But the Library of Congress is at a genuine crossroads in its long history. We must address changes brought on by the information revolution and copyright reform as well as grapple with severe budgetary constraints. Congress must decide whether it wants its Library to sustain its services to the nation or significantly diminish them by further budget cuts. If the Library is targeted either by direct cuts or by across-the-board cuts aimed at the entire legislative branch, the Library will continue to slip backward.

The Library's priorities for its LC S&E budget, which funds the infrastructure supporting all activities including congressional services and funds national services, are broadly stated as follows:

  • acquiring, securing and preserving a universal collection for Congress and the American people
  • cataloging and making accessible the bibliographic records and contents of the collections electronically
  • providing on-site reference services in reading rooms
  • making available for national use the Library's collections through exhibits, lectures, publishing and similar means.

We are keeping to these priorities. The Library's decision to close on Sundays, for example, is driven by the need to fund the higher priority of collections security as well as to maintain the quality of reference and support services during other hours.

I do not claim that the Library cannot be more efficient in using and delivering services. Quite the contrary. The Library has undertaken a multiyear effort to review its major business processes in order to work smarter and to do even more with less. We believe that our business process improvement (BPI) efforts are the right way to downsize, but they take time and resources to carry out, and they typically require negotiations with the Library's three unions and, in some cases, changes in regulations or legal authority. Our initial BPI findings are promising, but our extensive reviews of the Library's budget base during the past two years reveal no easy targets.

We are also analyzing levels of supervision and hope to reduce significantly the ratio of supervisors to staff during the next two years. As the accompanying chart indicates, we are already doing more with less.

We hope to continue working with the committee to avoid both declines in service and the demoralizing effects of staff furloughs or a reduction-in-force. We appreciate the committee's support of the retirement incentive authority that made it possible for the Library to meet its mandated FTE ceiling in an orderly fashion. A total of 245 people voluntarily used this program, which will help fund the significant unfunded locality pay costs.

══════════

What you will do ->
[1] In the Library of Congress budget statement, how many people voluntarily took part in the retirement incentive program?
[2] List every priority that the Library of Congress budget statement gives for the Library's LC S&E budget.

Data extract ->
══════════

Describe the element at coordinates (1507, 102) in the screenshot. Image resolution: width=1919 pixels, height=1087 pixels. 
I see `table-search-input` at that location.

══════════

Task-by-task outputs ->
[1] A total of 245 people.

[2]
- Acquiring, securing and preserving a universal collection for Congress and the American people
- Cataloging and making accessible the bibliographic records and contents of the collections electronically
- Providing on-site reference services in reading rooms
- Making available for national use the Library's collections through exhibits, lectures, publishing and similar means